SEVERAL YEARS AGO Even after the time I’d already served, I was amazed at how quickly the men were out and ready to go. Even those that had been roused from their bunks looked wide awake and alert. It was almost as if they had been waiting for just this order, despite the fact that was impossible.

Then again, it wouldn’t have been the first impossible thing I’d seen recently.

Somehow, the Sergent had known that I’d taken a gun. He’d pulled me aside and asked me point blank to hand it over. I considered playing dumb–what could was I going to be able to do on a mission like this without a gun–but he just stood and waited. He had the air of someone that *would* be obeyed.

And what can I say?

It worked.

He took it without a word. I’d expected rebuke at the very least, but there was nothing. He just silently took it, removed the clip, and shoved each into a spare pocket of his jacket.

Later, I saw him handing back the gun to the soldier I’d swiped it from. The man looked a touch surprised and more than a bit angry–never going so far as yelling at an officer, but he definitely was asking questions. But a few calm works from the Sergent and he backed down.

I never could figure out how he’d known which man I’d taken the gun from, nor how he’d calmed him down, but I didn’t ask. And he didn’t tell. There was something about that old policy in general that bothered me, but at the moment at least it was working in my favor.

Soon after that, everyone was ready.

When the Sergent had said that he wanted everyone, I couldn’t believe it. He was leaving nothing more than the bare essentials to guard the base, taking all of the rest of the men.
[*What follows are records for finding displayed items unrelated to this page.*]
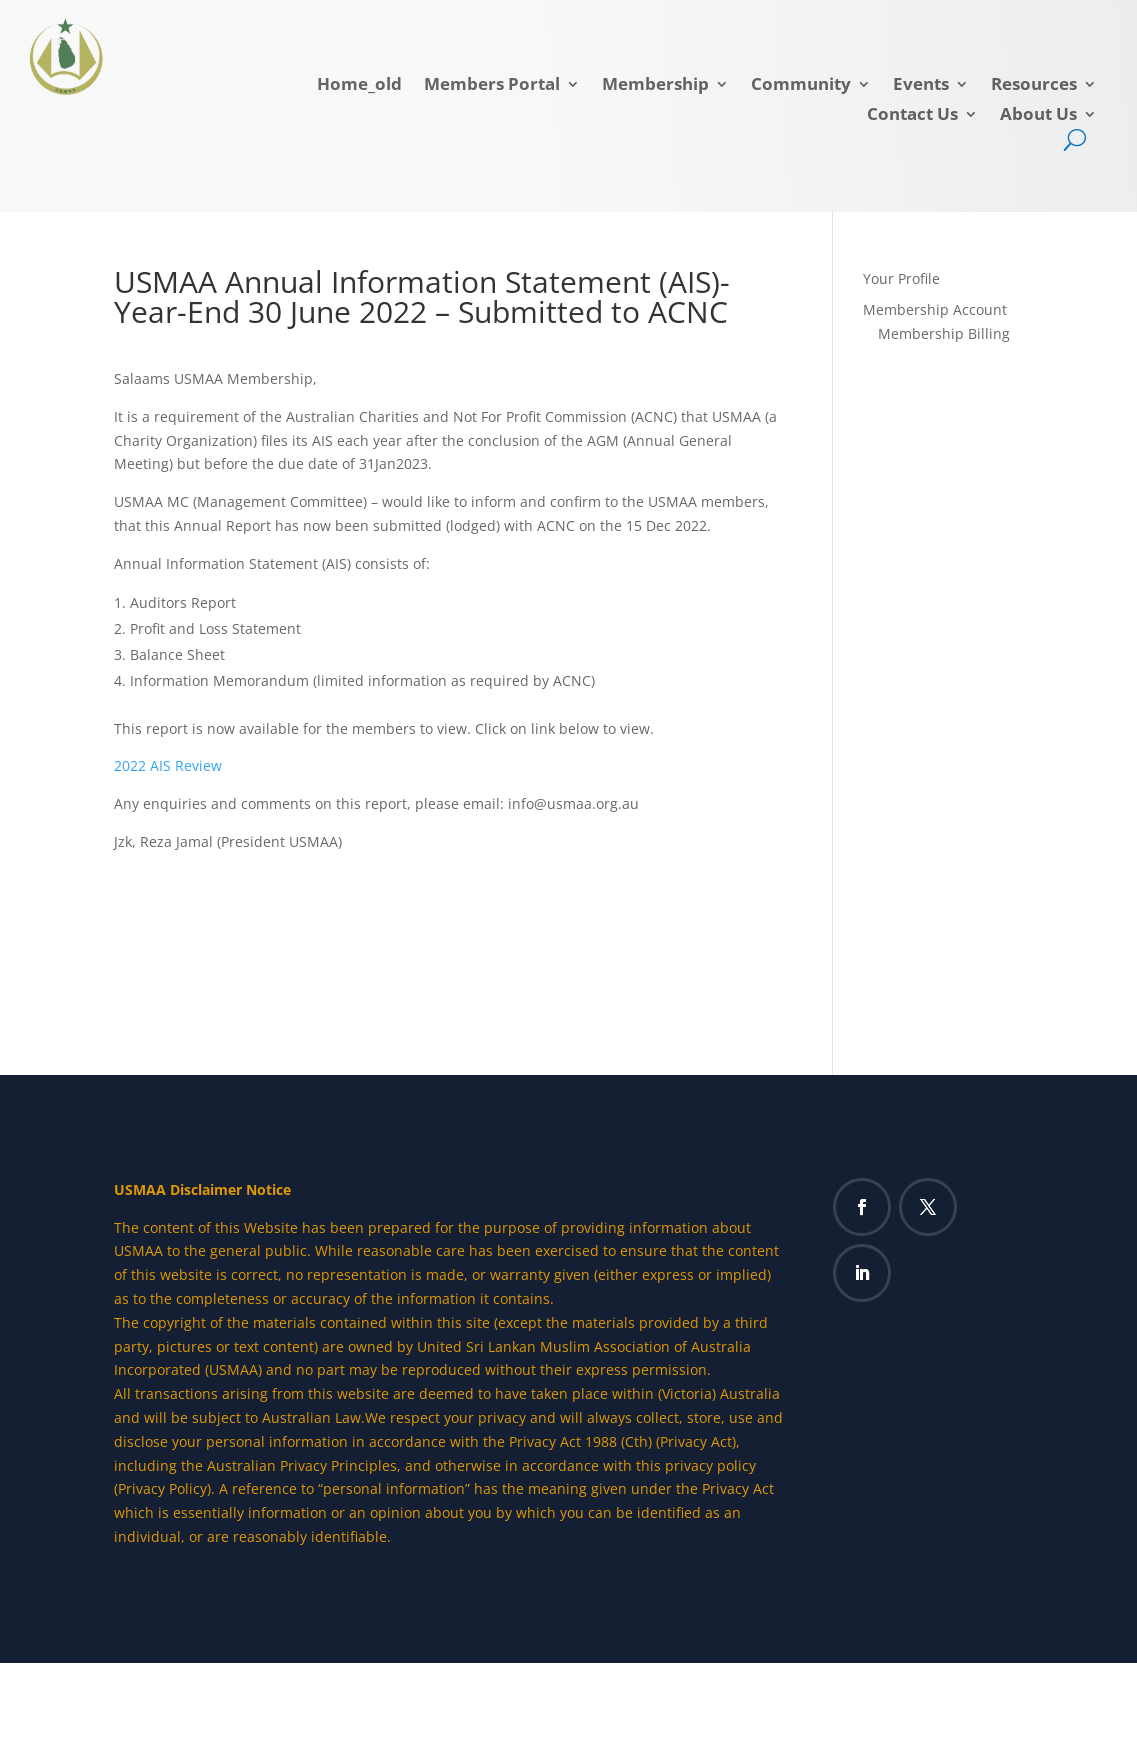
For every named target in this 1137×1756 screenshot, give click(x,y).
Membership (655, 86)
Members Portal (492, 86)
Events (921, 86)
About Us (1038, 116)
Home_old (359, 86)
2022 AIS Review (168, 765)
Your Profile (901, 278)
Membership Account (935, 309)
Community (801, 86)
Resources (1034, 86)
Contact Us (912, 116)
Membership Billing (944, 333)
Surprisingly, the men weren’t even grumbling, despite the hour. I guessed the recent attack and thoughts of revenge were fueling that more than any sort of regard for Amira, but at the moment, I would take it.

There was one real question that kept running through my mind though.
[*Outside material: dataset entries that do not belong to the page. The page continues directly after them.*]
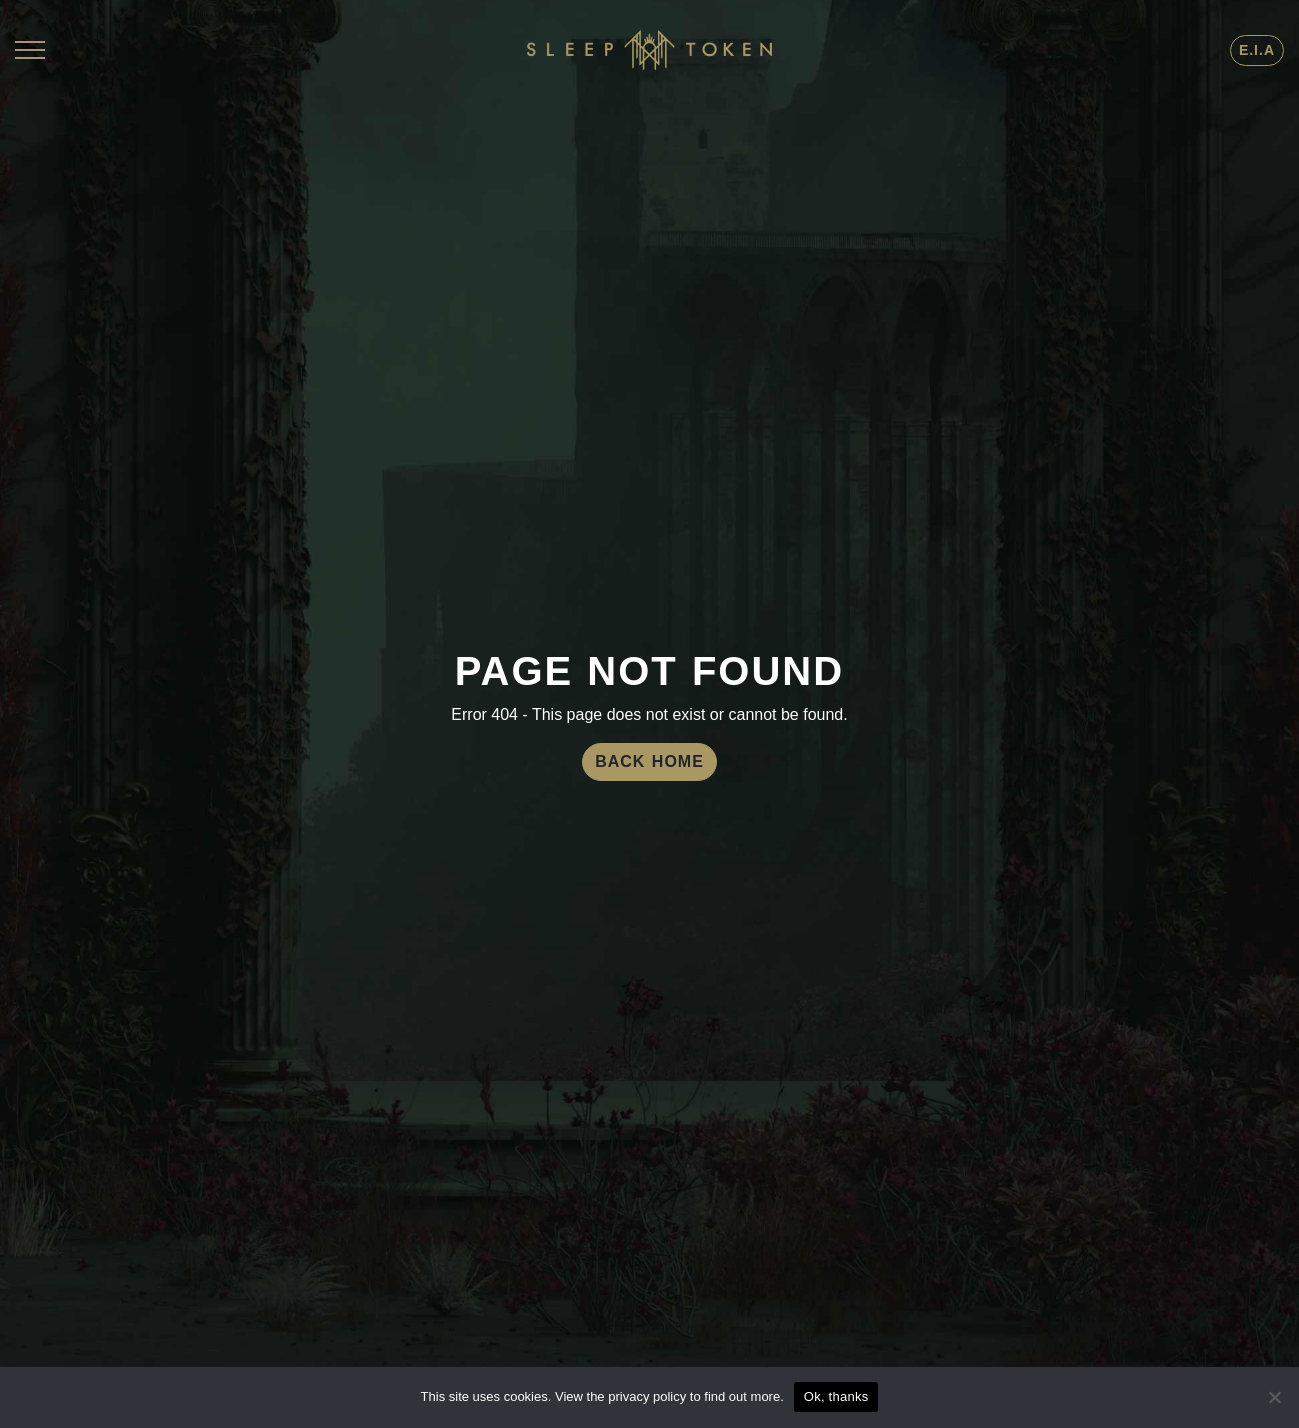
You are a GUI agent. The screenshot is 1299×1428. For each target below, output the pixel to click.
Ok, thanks (836, 1396)
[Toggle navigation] (30, 50)
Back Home (649, 761)
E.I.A (1257, 50)
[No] (1274, 1397)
Who had this kind of authority?

Particularly, who was close enough to the action to know that something needed done, yet would have the will and the authority to actually get something done about it.

Not a question that I could really just go out and ask the Sergent, at least not right now. Perhaps he’d just tell us once we were going.

Then he was issuing orders, deploying the men. We were going straight to he museum first. I had no doubt that the same men that had abducted me had also taken Amira–although the why for either instance was still a bit murky–but why the Sergent seemed so confident was another question entirely. He hadn’t seemed like he’d believed my story earlier…

Maybe the same person that was sending us out had given him some extra intelligence. I could only pray that the Sergent knew what he was doing.

To my surprise, I was assigned to a squad with the Sergent as well as Lee and Rush. We were going to take point, pushing further into the museum–“even down into the basements, if need be.” Which at once surprised and terrified me. I knew the basements better than any of the other men, but that didn’t mean much. And I knew that without a weapon, I was just going to be dead weight out on the field of battle, someone to protect rather than otherwise an asset.

Still, he had his reasons.

And just like that, it was time to go.

We moved out in several squads, dispersing down streets to come down on the museum without warning and as quietly as possible.

As we went, I prayed both that we would have the element of surprise in the first place–and also that we weren’t already too late.